RAPATRIÉS
Accueil et réinstallation
Les mesures immédiates
Il fallut dans tous les pays prendre des dispositions immédiates pour adapter une législation permettant d'accueillir les rapatriés et de les aider à s'insérer dans leur nouvelle société.
En Italie, le gouvernement fasciste avait pris, en 1942, des mesures pour aider les colons chassés de Libye. Dans l'immédiat après-guerre, l'espoir de retrouver les colonies, les nombreux retours volontaires, plus ou moins clandestins, firent différer la mise en place en Libye d'une législation d'aide que réclamaient avec force les réfugiés d'Afrique. Les congrès de réfugiés (Rome, févr. 1946 ; Bari, sept. 1947 ; Turin, déc. 1947) dénoncèrent « les conditions misérables où vivent 180 000 à 200 000 réfugiés dans notre pays » (sept. 1948), « les 150 000 rapatriés demeurant encore disséminés dans des camps d'assistance » (nov. 1948). Les mesures d'aide coûtèrent, entre 1947 et 1949, environ quatre milliards de lires par an et le gouvernement s'efforça de négocier le retour du plus grand nombre en Afrique. Les rapatriés, quant à eux, ne cessaient de dénoncer « le million de réfugiés en état de phtisie ».
En France, le problème se posa avec acuité lors de l'arrivée massive des « pieds-noirs ». On créa un secrétariat d'État, puis un ministère aux Rapatriés. Les mesures d'aide immédiate atteignirent pour la seule année 1961 un milliard et demi de francs. La loi de décembre 1961 fixa le principe de l' assistance aux Français forcés de quitter les territoires d'outre-mer. Elle s'appliqua à ceux qui vivaient avant cette date en Tunisie, au Maroc, en Afrique noire, en Indonésie, en Égypte et en Algérie. Il s'agissait – comme dans les autres pays – d'aide de survie et de réinsertion mais avec le refus d'accorder, dans l'immédiat, toute aide d'indemnisation pour les biens abandonnés ou nationalisés.

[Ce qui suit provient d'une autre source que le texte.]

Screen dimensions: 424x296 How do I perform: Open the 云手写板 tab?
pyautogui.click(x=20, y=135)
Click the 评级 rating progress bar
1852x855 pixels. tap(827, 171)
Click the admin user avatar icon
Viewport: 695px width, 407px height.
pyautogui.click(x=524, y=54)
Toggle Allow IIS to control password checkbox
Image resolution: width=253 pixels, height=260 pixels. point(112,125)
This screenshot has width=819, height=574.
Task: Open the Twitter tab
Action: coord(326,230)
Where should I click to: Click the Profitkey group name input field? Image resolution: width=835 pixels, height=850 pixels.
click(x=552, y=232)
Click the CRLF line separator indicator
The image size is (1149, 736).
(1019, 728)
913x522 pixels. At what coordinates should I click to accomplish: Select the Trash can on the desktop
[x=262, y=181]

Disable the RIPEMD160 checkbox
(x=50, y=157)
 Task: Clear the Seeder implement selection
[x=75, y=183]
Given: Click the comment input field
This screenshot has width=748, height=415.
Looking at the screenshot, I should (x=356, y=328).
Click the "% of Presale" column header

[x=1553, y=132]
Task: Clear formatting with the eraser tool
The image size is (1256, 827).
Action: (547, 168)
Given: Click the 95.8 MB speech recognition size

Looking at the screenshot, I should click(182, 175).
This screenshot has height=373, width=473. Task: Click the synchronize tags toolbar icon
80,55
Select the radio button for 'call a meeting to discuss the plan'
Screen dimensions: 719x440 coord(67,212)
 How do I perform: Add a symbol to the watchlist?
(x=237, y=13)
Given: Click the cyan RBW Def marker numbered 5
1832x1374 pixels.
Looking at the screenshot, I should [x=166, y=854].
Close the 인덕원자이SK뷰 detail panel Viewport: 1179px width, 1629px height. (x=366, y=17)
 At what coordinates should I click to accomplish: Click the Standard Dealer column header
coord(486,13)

Le gouvernement britannique, toujours pragmatique, prit des mesures spécifiques pour chaque lot de rapatriés. Un bureau spécial en 1947 fut chargé des anciens fonctionnaires et militaires de l'Inde ; en 1955 fut ouvert le Sudan Service Reemployment auprès du Foreign Office pour s'occuper des Anglais frappés par la « soudanisation » des services administratifs : en juin 1956, on crée le Pool of Overseas Civil Servants amené à faire face aux retours potentiels de 6 000 fonctionnaires anglais et de leurs familles touchés par l'accession à l'indépendance des colonies britanniques ; en février 1957 fut créé l'Anglo-Egyptian Resettlement Board pour aider les 8 000 réfugiés britanniques expulsés d'Égypte, etc.
La situation la plus grave fut celle du Portugal, pays pauvre, de constante émigration, traversant une grave crise économique, sociale et politique. L'Institut d'appui aux rapatriés nationaux (I.A.R.N.), créé en hâte, ne put que parer au plus pressé. Les retornados ne reçurent qu'une aide limitée dans le temps et un accueil dans des hôtels réquisitionnés. On prolongera l'opération en utilisant des bâtiments administratifs désaffectés et des casernes. En six mois, du 1er novembre 1975 au 30 juin 1976, le gouvernement dépensa plus d'un milliard de francs en seuls frais d'hébergement et d'aide immédiate. En Espagne, le gouvernement aida, à compter du 16 juillet 1962, les rapatriés du Maroc en leur fournissant une petite somme de retour et des prêts de réinstallation à faible intérêt, mais de montant très limité. La majeure partie des rapatriés rejoignirent directement la métropole dont ils dépendaient et, le plus souvent, s'y installèrent. Un certain nombre, toutefois, sans aucune attache d'origine en Europe ou ayant un sentiment d'amertume envers l'ancienne puissance tutélaire émigrèrent en Amérique ou en [...]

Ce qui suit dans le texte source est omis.